» WRITTEN REQUEST A
Transcribe the part of the camera image-processing passage that opens with the words containing "ISO: Sensitivity, which" and closes with "to increased noise.".
» WRITTEN REQUEST B
Extend the camera image-processing passage, beginning right after its final sentence.

» DOCUMENT PASSAGE
— START —

Due to the optical construction of the lens, light entering the sensor is more concentrated in the center and less towards the edges, resulting in the digital image appearing brighter in the center and darker around the edges (shading). The goal is to achieve consistent brightness between the edges and the center of the image after correction. Correction algorithm principle: Determine the shading distribution and use polynomial fitting or concentric circle compensation methods for correction. Lens shading has two forms: Luma shading, also known as Vignetting, refers to the phenomenon where the brightness at the edges of the image darkens due to the light amount from the center gradually decreasing towards the edges. Chroma shading refers to the phenomenon where the refractive index of the lens differs for different wavelengths of light, causing separation of the focal plane position and resulting in pseudo-color in the image.

Automatic Exposure (AE) Automatically adjusts exposure parameters based on the strength of external light to prevent overexposure or underexposure, achieving the best image quality. Exposure amount refers to the total amount of light acting on the photosensitive element (such as film or sensor), determined by the following three factors:

Aperture: The size of the aperture blades inside the lens affects the light-gathering area. The larger the aperture (smaller the number), the more light passes through in a unit time.

Shutter: Determines the exposure time, i.e., the time the photosensitive element is exposed to light. The faster the shutter speed, the shorter the exposure time; conversely, the longer the exposure time.

ISO: Sensitivity, which measures how sensitive the film (or photosensitive element) is to light. The higher the ISO value, the higher the sensitivity to light, but it may also lead to increased noise.

In the automatic exposure system, the camera measures the brightness of the scene through a metering system and calculates the appropriate exposure amount based on the exposure equation, then automatically adjusts parameters such as aperture, shutter speed, and ISO to achieve that exposure amount. The exposure loop algorithm is the most common automatic exposure algorithm, implemented through a closed-loop control system, which includes:

Initial Exposure Estimate Calculation: Estimates the initial exposure value based on the current scene brightness by collecting image data through the sensor.

Exposure Adjustment: Adjusts shutter speed, aperture, and ISO settings based on the initial estimate result.

Feedback: Takes a photo and calculates its brightness, feeding back into the algorithm for exposure adjustment.

To achieve accurate automatic exposure, cameras typically provide various metering modes, including:

Average Metering (or Segmented Metering): Divides the viewfinder image into several areas and calculates the weighted average of each area to determine the exposure amount.

Partial Metering: Measures the brightness of a specific area of the scene to determine the exposure amount based on that area’s brightness.

Spot Metering: Measures a very small area, usually used for close-ups or scenes requiring precise control of exposure.

Center-Weighted Average Metering: Emphasizes the brightness of the central area of the viewfinder while considering the brightness distribution of the entire scene to determine the exposure amount.

Automatic White Balance (AWB) Automatically adjusts the color balance of the image through algorithms to restore white under different color temperatures of ambient light to true white (typically the white observed under natural daylight conditions).

Its principle is based on color constancy, i.e., if the reflective properties of an object’s surface do not change with lighting conditions (most objects meet this condition), then the ratio of the surface’s brightness to the ambient light brightness is also constant. The camera or digital camera uses built-in sensors and algorithms to automatically detect the color temperature of the ambient light and adjust the relative gains of the red, green, and blue signals so that the output of the three primary color voltages is equal, thereby reproducing standard white on the screen.

— END —

» DATA PROVIDED
— START —

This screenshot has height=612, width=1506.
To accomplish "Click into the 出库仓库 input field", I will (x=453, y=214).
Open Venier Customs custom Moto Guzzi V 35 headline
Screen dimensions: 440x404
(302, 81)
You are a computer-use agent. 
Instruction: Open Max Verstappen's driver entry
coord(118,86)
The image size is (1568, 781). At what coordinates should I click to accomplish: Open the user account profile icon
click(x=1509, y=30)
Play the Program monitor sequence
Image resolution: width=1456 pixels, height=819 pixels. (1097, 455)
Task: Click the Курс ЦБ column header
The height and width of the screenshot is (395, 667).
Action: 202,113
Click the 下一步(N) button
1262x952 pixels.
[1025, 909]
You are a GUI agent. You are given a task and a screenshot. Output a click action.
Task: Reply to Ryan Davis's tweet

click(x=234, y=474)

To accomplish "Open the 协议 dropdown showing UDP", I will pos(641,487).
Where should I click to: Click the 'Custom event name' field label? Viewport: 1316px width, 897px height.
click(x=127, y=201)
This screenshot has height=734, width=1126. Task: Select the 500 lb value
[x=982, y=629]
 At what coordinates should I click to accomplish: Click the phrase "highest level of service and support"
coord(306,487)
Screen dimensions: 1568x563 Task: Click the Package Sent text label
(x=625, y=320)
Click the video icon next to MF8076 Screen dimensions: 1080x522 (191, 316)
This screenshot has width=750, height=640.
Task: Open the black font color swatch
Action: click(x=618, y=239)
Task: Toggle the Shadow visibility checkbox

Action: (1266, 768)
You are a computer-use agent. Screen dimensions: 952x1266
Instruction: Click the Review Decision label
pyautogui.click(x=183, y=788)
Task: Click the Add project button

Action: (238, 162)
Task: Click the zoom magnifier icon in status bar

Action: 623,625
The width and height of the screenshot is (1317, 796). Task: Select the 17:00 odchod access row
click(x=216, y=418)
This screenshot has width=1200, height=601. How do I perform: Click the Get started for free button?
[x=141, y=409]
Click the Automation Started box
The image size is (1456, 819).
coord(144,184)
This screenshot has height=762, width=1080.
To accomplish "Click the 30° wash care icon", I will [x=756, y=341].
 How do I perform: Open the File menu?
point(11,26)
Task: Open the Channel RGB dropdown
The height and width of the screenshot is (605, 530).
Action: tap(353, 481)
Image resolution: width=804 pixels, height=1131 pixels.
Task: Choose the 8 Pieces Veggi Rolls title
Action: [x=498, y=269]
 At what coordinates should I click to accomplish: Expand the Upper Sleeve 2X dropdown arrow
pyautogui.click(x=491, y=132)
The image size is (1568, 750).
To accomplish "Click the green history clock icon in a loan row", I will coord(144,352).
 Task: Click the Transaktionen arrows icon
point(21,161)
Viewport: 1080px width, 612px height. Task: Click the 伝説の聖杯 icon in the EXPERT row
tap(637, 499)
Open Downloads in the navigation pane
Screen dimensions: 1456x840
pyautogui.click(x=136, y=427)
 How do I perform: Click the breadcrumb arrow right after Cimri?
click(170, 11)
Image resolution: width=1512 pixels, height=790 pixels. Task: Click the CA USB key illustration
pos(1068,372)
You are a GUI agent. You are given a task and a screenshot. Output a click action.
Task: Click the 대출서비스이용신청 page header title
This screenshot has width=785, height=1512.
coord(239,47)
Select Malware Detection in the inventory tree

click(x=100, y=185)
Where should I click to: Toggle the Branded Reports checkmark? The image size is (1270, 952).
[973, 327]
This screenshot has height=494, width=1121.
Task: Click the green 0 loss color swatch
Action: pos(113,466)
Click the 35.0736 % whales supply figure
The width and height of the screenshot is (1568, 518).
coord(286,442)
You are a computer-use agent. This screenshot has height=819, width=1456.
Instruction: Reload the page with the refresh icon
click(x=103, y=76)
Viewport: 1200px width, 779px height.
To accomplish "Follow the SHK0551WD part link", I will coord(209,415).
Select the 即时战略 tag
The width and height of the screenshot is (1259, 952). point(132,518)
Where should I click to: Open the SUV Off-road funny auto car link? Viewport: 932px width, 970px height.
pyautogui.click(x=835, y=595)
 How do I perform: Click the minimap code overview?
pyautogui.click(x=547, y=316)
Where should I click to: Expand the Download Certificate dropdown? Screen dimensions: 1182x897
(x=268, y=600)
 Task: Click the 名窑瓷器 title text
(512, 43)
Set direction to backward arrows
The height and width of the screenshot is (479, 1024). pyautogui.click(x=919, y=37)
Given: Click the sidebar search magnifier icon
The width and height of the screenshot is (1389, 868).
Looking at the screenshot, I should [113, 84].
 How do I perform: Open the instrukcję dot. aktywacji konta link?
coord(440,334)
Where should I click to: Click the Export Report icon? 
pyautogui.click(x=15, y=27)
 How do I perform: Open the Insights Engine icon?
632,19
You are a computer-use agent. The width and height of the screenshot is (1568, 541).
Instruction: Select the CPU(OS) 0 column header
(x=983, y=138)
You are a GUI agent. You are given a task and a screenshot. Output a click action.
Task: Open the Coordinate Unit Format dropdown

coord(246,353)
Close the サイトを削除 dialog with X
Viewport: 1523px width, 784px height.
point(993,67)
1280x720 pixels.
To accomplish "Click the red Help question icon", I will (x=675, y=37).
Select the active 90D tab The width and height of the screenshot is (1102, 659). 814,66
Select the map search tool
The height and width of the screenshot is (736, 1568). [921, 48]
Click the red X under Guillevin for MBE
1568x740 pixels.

— END —

» WRITTEN RESPONSE A
ISO: Sensitivity, which measures how sensitive the film (or photosensitive element) is to light. The higher the ISO value, the higher the sensitivity to light, but it may also lead to increased noise.

» WRITTEN RESPONSE B
Demosaicing is used to convert the raw data captured by the image sensor (CMOS/CCD sensor) into a complete color image. Since the color filter array (CFA) used by the image sensor is typically single, with each pixel capturing only one color (red, green, or blue), demosaicing is needed to restore the complete color image and reconstruct the RGB values for each pixel. Demosaicing algorithms can be divided into two categories: linear interpolation methods and nonlinear interpolation methods. Depending on different strategies, the complexity and effectiveness of the algorithms can vary. Linear interpolation methods estimate the missing color values by taking the weighted average of neighboring pixels, usually simple but fast in computation.

Nonlinear interpolation methods estimate the missing color values using more complex algorithms, which can perform better in denoising, sharpening, and detail preservation. In recent years, deep learning methods have made significant progress in image demosaicing. By training deep neural networks (DNNs) to learn the demosaicing process, they can better reconstruct missing color information. The main challenge of demosaicing is to use the surrounding neighborhood information to infer the missing color values at each pixel while preserving image details, avoiding color distortion, and preventing excessive smoothing. Demosaicing algorithms need to find a balance in denoising, sharpening, and detail preservation.

Sharpening is the process of compensating for the contours of an image, enhancing the edges and gray transitions to make the image clearer. Sharpening can be divided into spatial domain processing and frequency domain processing.

Dynamic Range Optimization refers to the brightness range between the brightest and darkest parts of the image. Dynamic range optimization aims to improve the brightness distribution of the image, making it more suitable for human observation or subsequent processing. Common methods include:

Smoothing Processing Method: Averages neighboring points of the image, similar to video filtering, but this method does not reduce background noise.

Average Method: Reduces noise power by taking the average value through multiple scans, thereby improving dynamic range.

Reducing Mid-frequency Bandwidth: Filters out noise by lowering the bandwidth of the digital filter, thereby reducing background noise and improving dynamic range.

4. Challenges and Development Trends of ISP

With the continuous improvement of ISP chip performance and the deep integration of AI technology, AI-ISP combines artificial intelligence technology with traditional ISP image processing capabilities, providing stronger image processing effects. By introducing deep learning and neural networks, ISPs will achieve more advanced functions, such as smarter auto-focus, multi-frame synthesis in complex scenes, and automatic parameter adjustments under dynamic scene recognition. AI-ISP can perform pixel-level intelligent processing, enhancing image clarity, noise reduction effects, and dynamic range expressiveness.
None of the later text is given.